*** Opening of Extracted information ***

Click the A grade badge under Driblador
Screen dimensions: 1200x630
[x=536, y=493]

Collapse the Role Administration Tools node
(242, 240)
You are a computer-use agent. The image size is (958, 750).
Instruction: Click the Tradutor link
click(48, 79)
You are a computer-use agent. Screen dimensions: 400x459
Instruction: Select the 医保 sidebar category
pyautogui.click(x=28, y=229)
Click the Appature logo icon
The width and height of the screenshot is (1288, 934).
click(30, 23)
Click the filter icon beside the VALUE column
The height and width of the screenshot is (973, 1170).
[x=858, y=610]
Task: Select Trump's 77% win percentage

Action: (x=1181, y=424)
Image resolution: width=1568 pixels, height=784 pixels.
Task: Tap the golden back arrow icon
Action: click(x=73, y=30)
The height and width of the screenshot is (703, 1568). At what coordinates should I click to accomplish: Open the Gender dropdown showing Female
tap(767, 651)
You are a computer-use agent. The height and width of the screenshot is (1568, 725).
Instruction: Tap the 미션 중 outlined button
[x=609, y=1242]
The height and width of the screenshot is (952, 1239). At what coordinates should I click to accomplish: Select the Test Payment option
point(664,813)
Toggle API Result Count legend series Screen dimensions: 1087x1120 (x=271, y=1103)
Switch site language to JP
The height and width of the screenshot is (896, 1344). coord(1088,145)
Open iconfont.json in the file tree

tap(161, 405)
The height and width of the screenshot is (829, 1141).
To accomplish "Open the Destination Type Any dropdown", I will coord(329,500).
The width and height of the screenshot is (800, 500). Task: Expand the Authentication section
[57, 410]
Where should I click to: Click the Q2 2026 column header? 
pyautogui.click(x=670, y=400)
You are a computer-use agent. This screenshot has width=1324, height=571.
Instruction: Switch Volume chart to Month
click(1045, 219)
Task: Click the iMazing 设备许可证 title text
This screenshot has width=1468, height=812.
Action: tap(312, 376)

*** Close of Extracted information ***

> [Task requirements]:
Among the entries above, locate the lines containing "Instruction: Click the Tradutor link" and "You are a computer-use agent. Screen", and transcribe exactly those two lines and all lines between.

> [The answer]:
Instruction: Click the Tradutor link
click(48, 79)
You are a computer-use agent. Screen dimensions: 400x459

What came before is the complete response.